The European Union, Canada and Mexico have pledged to match the United States which is placing tariffs on steel and aluminum imports.
US Secretary of Commerce Wilbur Ross announced in Washington on Thursday that the measures would take effect from midnight (0400 GMT Friday).
This move triggered anger from America’s trading partners.
Mexico answered immediately with equivalent tariffs on products including pork bellies, grapes, apples and flat steel, the Mexican economy ministry announced.
“Mexico deeply deplores and condemns the decision by the United States to impose these tariffs,” it said in a statement. “Mexico has stated repeatedly that this type of measure, based on national security, is neither appropriate nor justified.”
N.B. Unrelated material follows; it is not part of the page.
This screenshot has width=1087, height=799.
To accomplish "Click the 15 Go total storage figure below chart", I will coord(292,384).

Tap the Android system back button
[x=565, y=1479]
EU chief Juncker said US tariffs decision leaves the bloc with “no choice” but to impose counter-measures.
French Finance Minister Bruno Le Maire had said the tariffs would be “unjustified and dangerous,” and the EU would take “all necessary measures” to respond if the US did impose tariffs.
However, Ross told CNBC in an interview after his announcement that any retaliation by European nations or any other countries over US steel and aluminum tariffs are unlikely to have much impact on the American economy.
US Commerce Secretary Wilbur Ross. /VCG Photo
The EU, Canada and Mexico had initially been exempted from the tariffs when Trump announced them in March.
Ross said talks with the EU had failed to reach a satisfactory agreement to convince Washington to continue the exemption.
Meanwhile, negotiations with Canada and Mexico to revise the North American Free Trade Agreement are “taking longer than we had hoped” and there is no “precise date” for concluding them, so their exemption also will be removed, Ross told reporters.
The announcement was confirmed by presidential proclamation shortly after Ross addressed reporters.
Despite weeks of talks with his EU counterparts, Ross said the US was not willing to meet the European demand that the EU be “exempted permanently and unconditionally from these tariffs.”
“We had discussions with the European Commission and while we made some progress, they also did not get to the point where it was warranted either to continue the temporary exemption or have a permanent exemption,” Ross said.
Trump imposed the tariffs of 25 percent on steel and 10 percent on aluminum using a national security justification, which Ross said encompasses a broad array of economic issues.
S. Korea negotiated a steel quota, while Argentina, Australia and Brazil have arranged for “limitations on the volume they can ship to the US in lieu of tariffs,” Ross said. “We believe that this combined package achieves the original objectives we set out, which was to constrict imports to a level to allow those industries that operate domestically to do so on a self-sustaining basis going forward.”